GOAL: Pick out every line in the data below that contains the word "width", and copy each of those lines in full.

SOURCE DATA:
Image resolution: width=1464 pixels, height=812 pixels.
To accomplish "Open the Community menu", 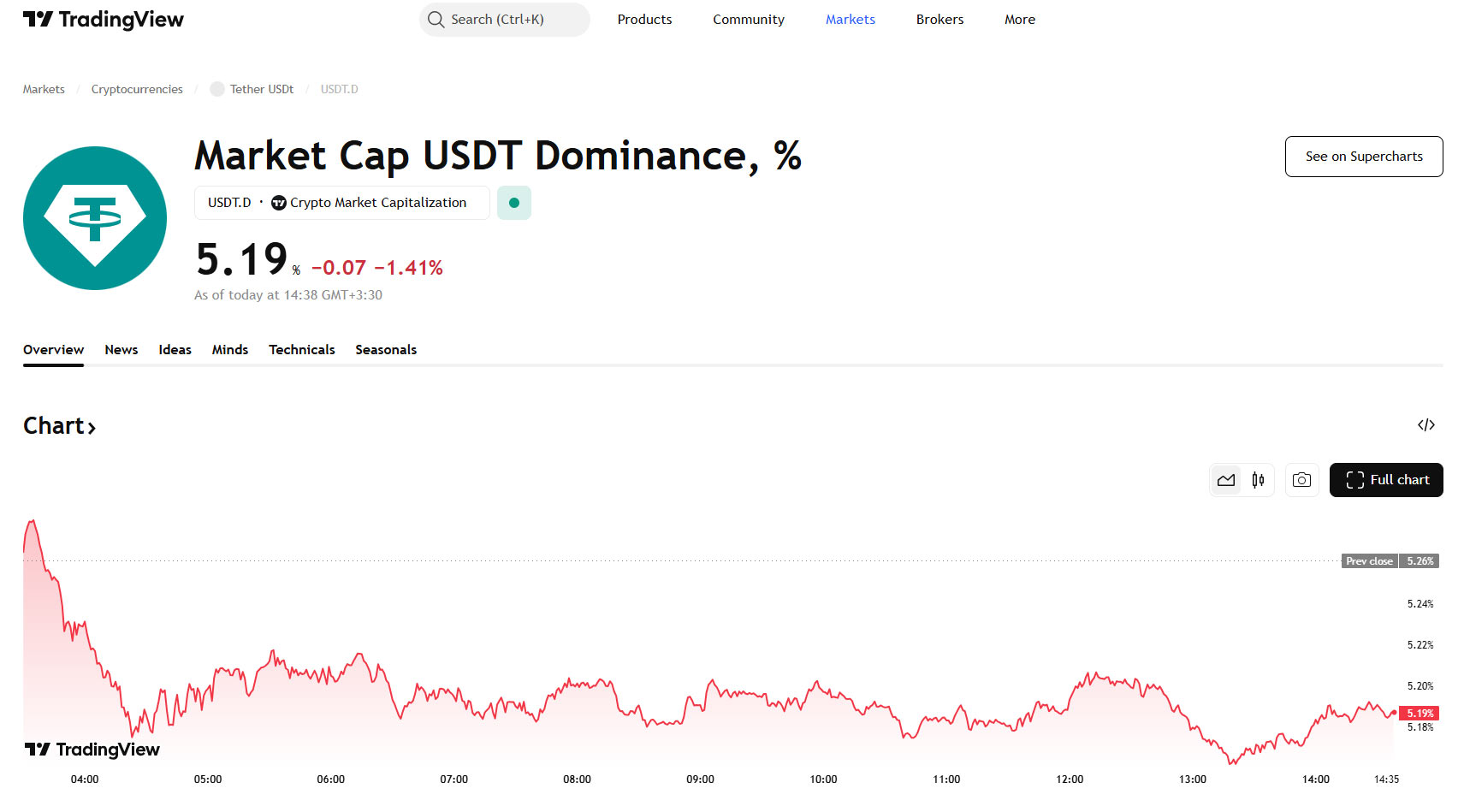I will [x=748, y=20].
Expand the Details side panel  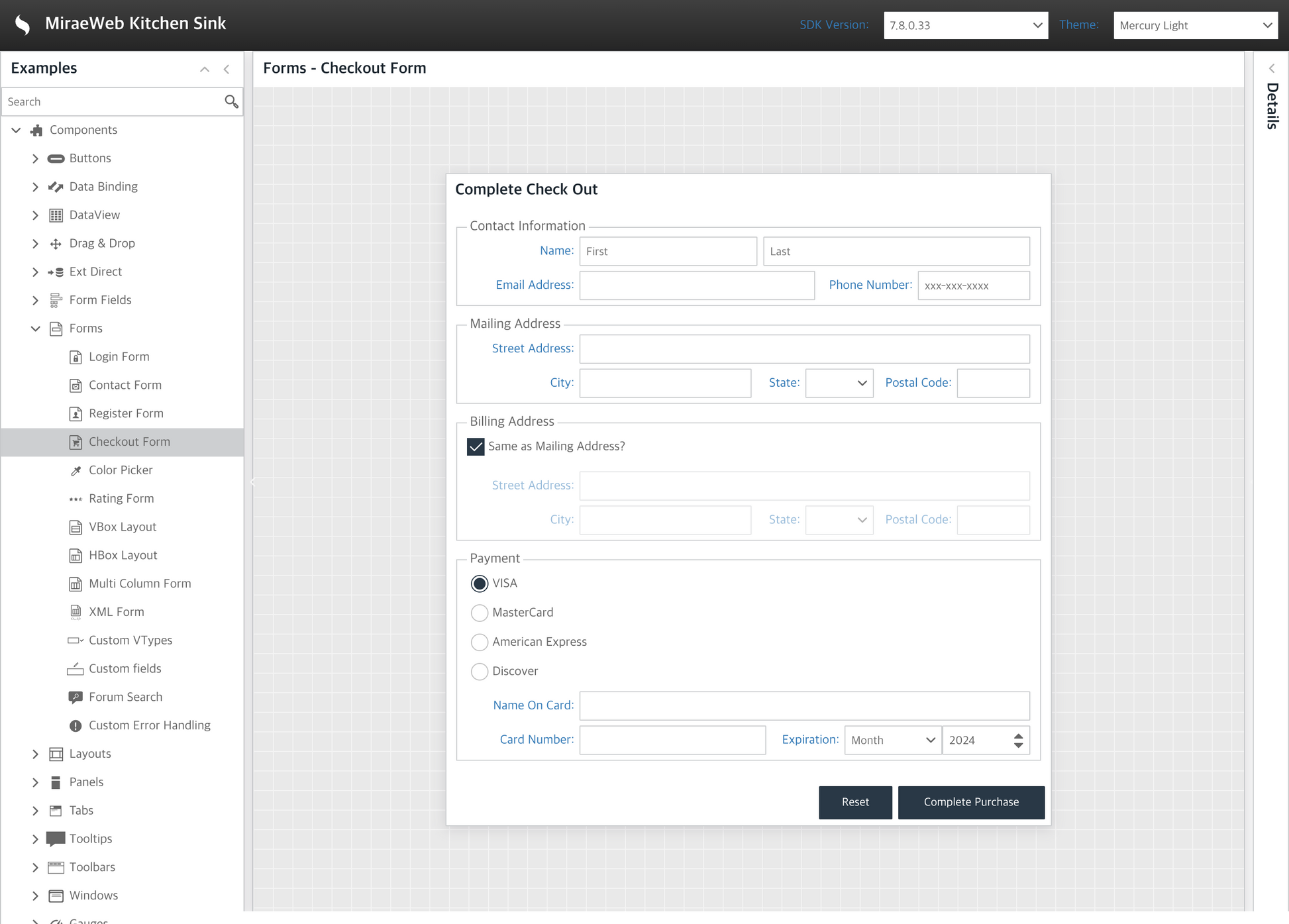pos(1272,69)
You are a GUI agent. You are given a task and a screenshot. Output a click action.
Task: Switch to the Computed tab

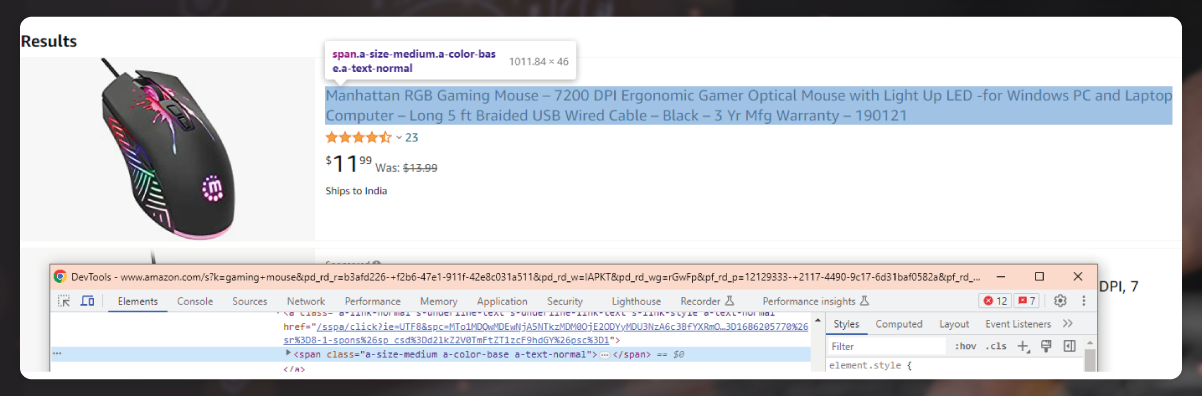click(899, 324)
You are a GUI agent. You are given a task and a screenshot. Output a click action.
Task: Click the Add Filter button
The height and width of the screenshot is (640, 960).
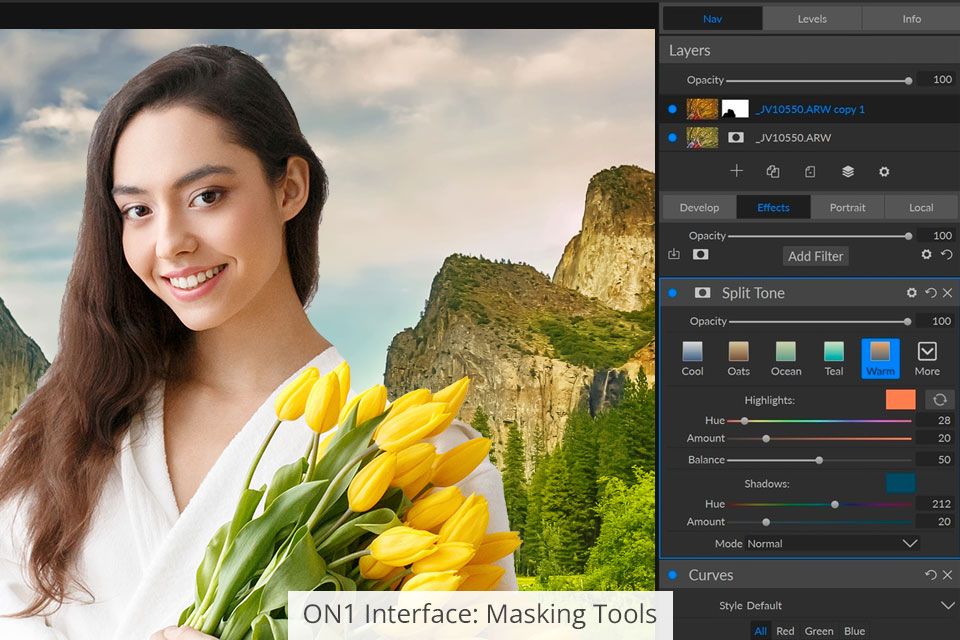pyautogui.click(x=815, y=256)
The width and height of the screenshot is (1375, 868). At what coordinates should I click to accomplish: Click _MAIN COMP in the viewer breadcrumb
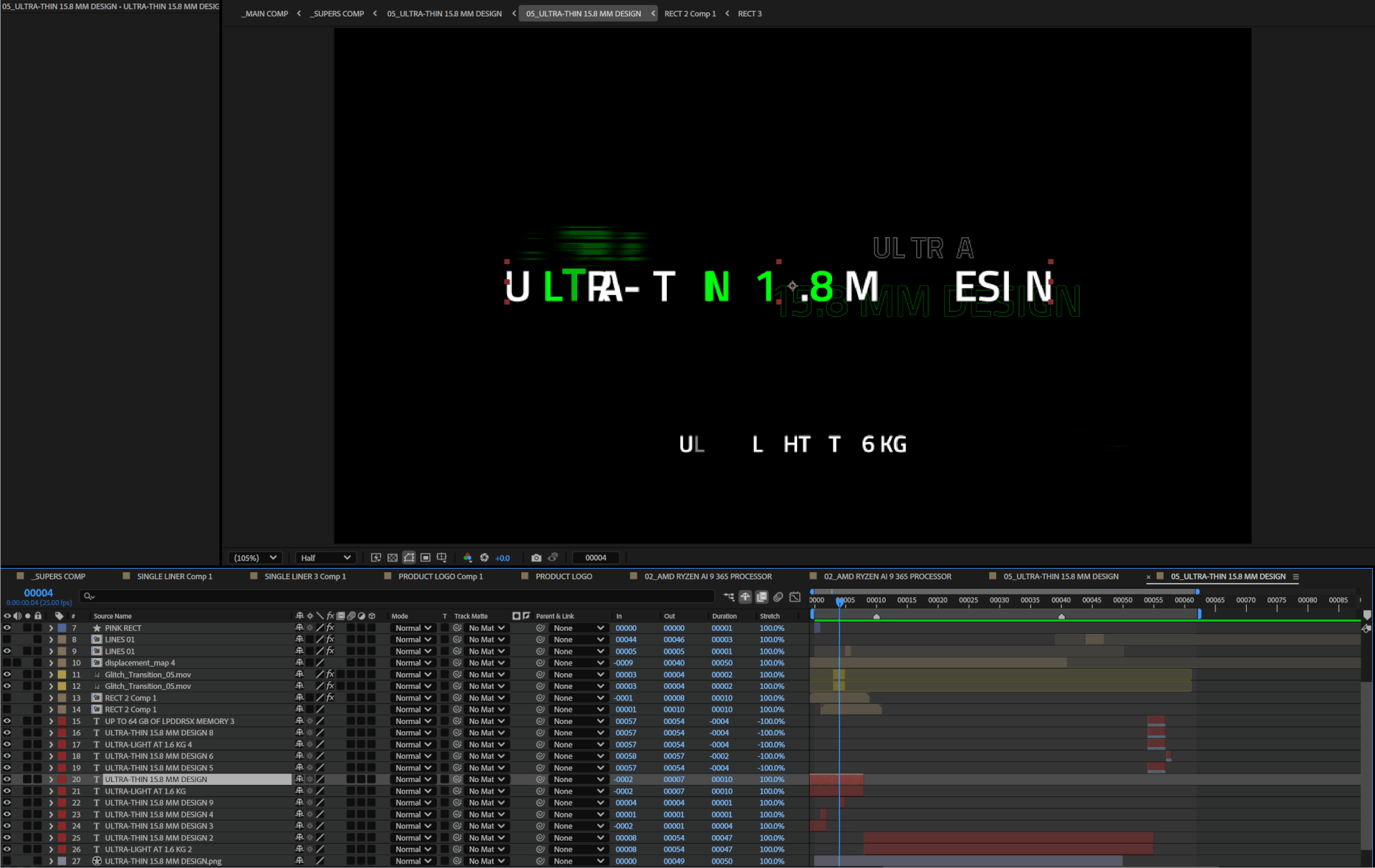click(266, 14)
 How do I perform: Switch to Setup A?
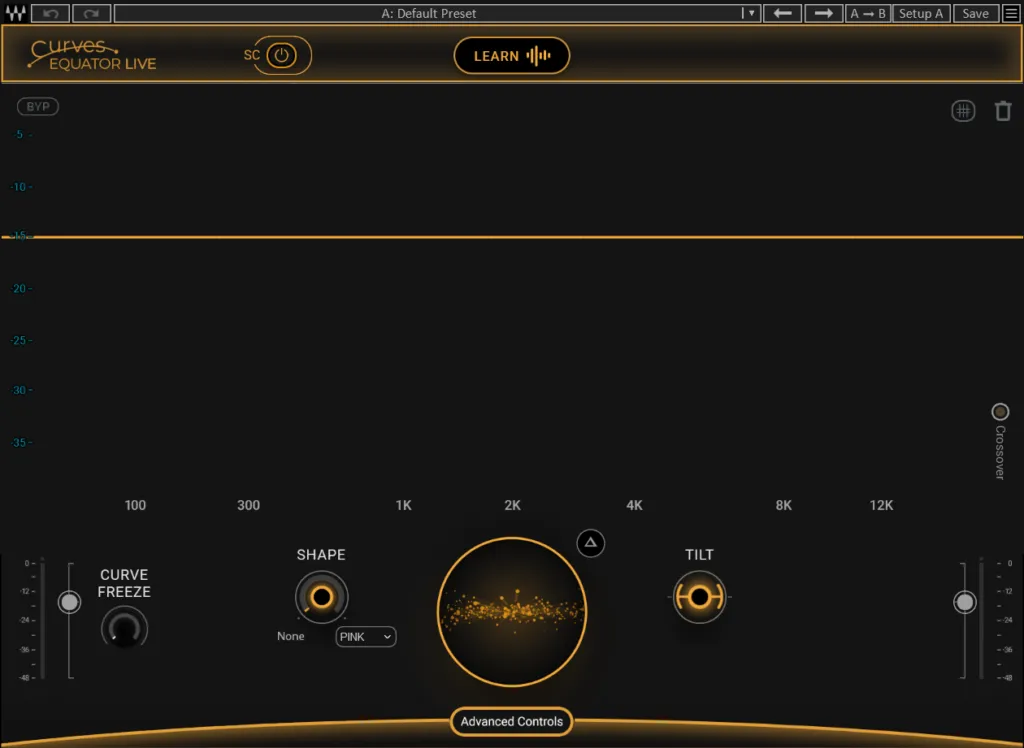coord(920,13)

RESULT FOR THIS TASK:
Image resolution: width=1464 pixels, height=812 pixels.
The height and width of the screenshot is (640, 960).
The width and height of the screenshot is (1375, 868). At what coordinates should I click to accomplish: Click _MAIN COMP in the viewer breadcrumb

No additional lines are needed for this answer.